- [WORK INSTRUCTION]:
Read the lines below, and copy any that contain the string "creativity".
----- DATA RECORDS -----
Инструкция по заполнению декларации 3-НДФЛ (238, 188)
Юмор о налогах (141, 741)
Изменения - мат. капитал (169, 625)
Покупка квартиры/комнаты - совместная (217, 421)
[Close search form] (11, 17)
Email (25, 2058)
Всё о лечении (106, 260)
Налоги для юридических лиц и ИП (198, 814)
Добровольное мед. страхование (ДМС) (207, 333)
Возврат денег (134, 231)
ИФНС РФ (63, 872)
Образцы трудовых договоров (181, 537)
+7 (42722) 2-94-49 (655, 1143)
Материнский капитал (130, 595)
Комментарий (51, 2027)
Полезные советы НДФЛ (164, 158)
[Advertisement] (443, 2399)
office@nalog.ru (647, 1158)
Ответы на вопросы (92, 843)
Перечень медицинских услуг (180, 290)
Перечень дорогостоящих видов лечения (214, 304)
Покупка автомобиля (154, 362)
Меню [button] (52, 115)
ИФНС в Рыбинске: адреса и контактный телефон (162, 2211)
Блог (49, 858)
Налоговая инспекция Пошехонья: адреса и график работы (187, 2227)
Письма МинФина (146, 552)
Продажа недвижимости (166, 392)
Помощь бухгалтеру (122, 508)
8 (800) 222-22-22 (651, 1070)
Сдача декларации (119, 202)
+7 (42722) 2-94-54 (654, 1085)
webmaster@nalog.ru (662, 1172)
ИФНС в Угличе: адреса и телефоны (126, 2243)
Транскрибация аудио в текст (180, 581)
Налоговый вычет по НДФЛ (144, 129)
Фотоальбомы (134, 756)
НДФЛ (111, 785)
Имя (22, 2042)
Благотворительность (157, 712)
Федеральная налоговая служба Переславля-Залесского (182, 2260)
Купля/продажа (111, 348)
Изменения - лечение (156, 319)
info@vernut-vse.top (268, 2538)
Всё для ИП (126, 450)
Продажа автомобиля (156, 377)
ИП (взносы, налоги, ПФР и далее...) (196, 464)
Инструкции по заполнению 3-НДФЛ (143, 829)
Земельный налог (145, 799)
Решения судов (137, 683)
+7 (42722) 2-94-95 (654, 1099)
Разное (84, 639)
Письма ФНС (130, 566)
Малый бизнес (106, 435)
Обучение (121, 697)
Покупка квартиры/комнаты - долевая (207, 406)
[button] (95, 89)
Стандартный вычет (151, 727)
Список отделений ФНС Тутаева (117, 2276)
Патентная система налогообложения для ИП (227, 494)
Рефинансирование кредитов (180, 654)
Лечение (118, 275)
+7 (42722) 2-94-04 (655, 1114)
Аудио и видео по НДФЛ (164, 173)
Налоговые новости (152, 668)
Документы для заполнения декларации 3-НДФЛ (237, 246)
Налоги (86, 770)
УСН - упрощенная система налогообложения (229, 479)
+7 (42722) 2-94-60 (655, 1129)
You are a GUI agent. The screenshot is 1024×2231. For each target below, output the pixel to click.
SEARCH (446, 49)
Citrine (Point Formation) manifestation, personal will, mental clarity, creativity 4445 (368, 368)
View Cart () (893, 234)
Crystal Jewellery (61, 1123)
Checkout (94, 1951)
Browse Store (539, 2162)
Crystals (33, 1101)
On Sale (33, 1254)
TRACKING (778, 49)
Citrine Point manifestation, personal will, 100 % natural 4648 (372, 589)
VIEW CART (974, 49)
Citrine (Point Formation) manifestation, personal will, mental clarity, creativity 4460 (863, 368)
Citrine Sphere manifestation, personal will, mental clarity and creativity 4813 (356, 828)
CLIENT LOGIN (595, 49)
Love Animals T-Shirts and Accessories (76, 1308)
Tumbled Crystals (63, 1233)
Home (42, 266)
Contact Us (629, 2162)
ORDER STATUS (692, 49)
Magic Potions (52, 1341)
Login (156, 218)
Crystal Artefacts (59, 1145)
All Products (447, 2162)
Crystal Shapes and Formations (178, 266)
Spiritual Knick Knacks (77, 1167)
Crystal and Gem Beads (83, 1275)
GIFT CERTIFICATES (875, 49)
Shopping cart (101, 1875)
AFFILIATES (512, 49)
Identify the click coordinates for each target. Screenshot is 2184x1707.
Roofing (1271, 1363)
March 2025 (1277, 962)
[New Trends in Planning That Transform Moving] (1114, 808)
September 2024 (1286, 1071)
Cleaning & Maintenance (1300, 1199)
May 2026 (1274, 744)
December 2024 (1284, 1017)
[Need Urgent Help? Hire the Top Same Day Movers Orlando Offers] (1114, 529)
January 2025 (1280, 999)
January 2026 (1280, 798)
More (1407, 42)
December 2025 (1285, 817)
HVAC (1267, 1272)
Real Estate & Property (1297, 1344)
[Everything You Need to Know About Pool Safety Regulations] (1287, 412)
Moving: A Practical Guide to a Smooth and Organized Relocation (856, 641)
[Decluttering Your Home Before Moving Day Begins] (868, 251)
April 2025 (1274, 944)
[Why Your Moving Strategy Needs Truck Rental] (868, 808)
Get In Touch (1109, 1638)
-----
- [SOLUTION]:
Citrine (Point Formation) manifestation, personal will, mental clarity, creativity 4445 (368, 368)
Citrine (Point Formation) manifestation, personal will, mental clarity, creativity 4460 (863, 368)
Citrine Sphere manifestation, personal will, mental clarity and creativity 4813 (356, 828)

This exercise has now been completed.